Estate planning can be complex, as it combines the challenges inherent in managing an individual’s financial assets with the emotional challenges of navigating their final wishes before death.
Fortunately, there is a vast range of options available for planning your estate, covering every imaginable combination of assets, beneficiaries, and liabilities.
Key Takeaways
- Trusts and wills are two different types of documents used to settle a deceased individual’s estate.
- While wills are typically simpler and cheaper to draft, a trust can offer additional benefits that may appeal to individuals with larger, more complex estates.
- When establishing a trust, you’ll need to designate whether the terms are flexible or fixed, as well as whether the trust will exist while you’re still alive or be formed after your death.
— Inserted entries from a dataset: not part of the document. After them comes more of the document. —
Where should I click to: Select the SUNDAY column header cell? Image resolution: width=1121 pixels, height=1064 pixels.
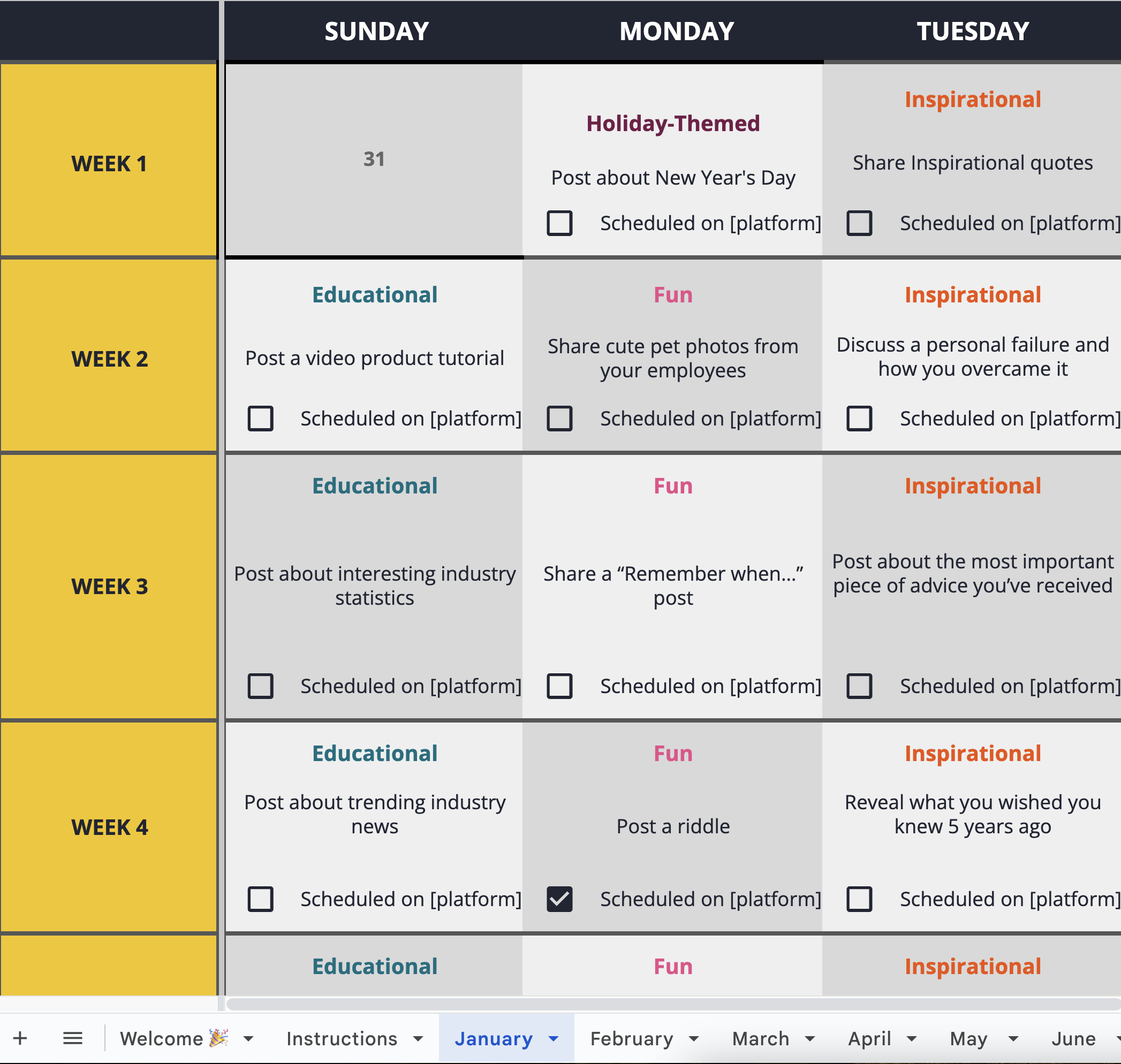(x=376, y=31)
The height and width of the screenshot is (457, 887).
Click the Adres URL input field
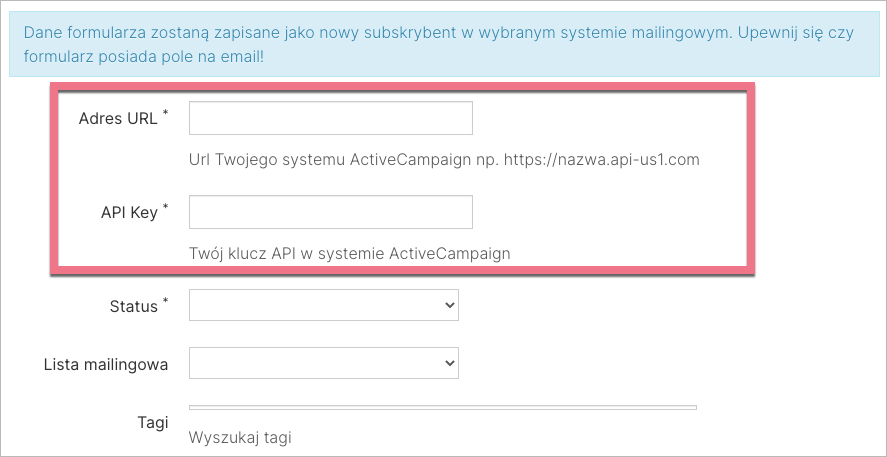click(x=330, y=118)
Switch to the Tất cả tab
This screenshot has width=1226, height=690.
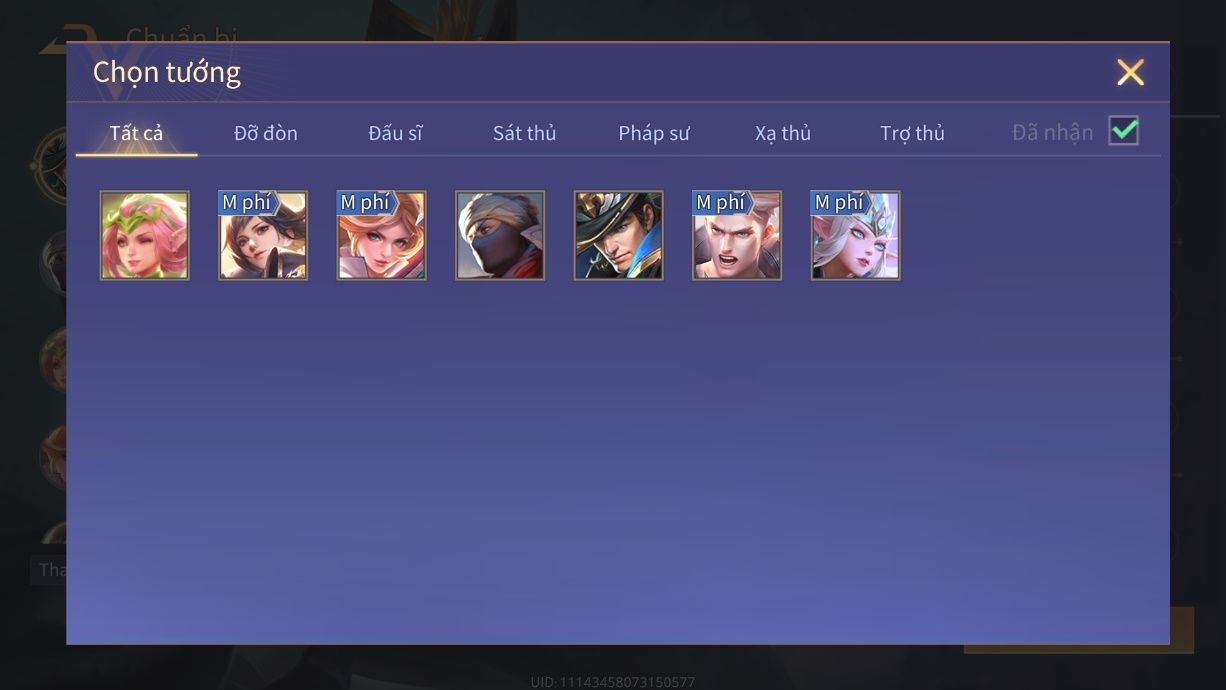pos(136,133)
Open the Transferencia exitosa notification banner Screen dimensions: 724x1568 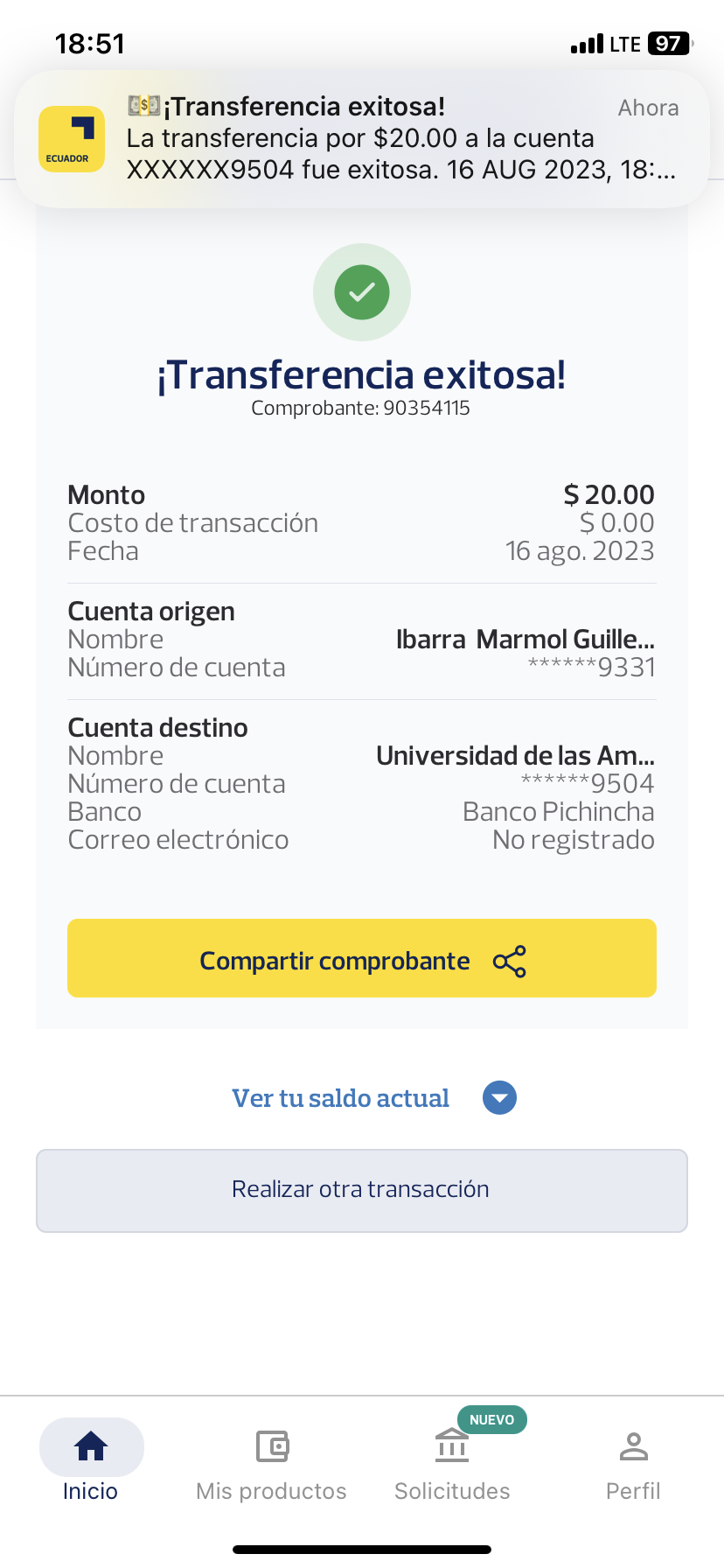pyautogui.click(x=385, y=139)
- No matter what form of estate planning you choose, it’s smart to have a plan for your assets in place long before you think it might be necessary.
What is a Will?
A will is a document that outlines how an individual wishes their estate to be handled after their death. Every will is different, but most will include some or all of the following details:
- Executor – The executor of a will is the individual responsible for carrying out the deceased individual’s wishes, also known as the decedent. The named individual is expected to ensure the terms of the will are followed as closely as possible.
- Beneficiaries – Beneficiaries are the recipients of the deceased person’s assets. This can include family members, partners, friends, or anyone else the decedent wishes.
- Terms – In addition to naming recipients of the decedent’s assets, a will should also explain how the assets will be divided and what, if any, conditional terms they wish to place on the distribution of said assets.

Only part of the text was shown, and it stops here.